Collected data entries:

━━━

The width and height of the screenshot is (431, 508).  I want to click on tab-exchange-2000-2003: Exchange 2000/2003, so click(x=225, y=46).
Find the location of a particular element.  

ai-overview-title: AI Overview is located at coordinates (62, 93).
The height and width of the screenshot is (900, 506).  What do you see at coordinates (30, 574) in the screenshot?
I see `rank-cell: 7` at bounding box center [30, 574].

━━━

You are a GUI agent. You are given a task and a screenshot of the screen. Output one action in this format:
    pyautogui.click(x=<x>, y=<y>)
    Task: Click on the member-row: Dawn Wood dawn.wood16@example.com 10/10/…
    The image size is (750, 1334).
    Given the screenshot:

━━━

> [WHAT THE EXERCISE ASKS] Reproduce the lines from the line with "The height and" up to and including the line with "center [30, 574].", switching "width" to "breadth" and leaving all else unchanged.

> [TASK RESULT]
The height and breadth of the screenshot is (900, 506).  What do you see at coordinates (30, 574) in the screenshot?
I see `rank-cell: 7` at bounding box center [30, 574].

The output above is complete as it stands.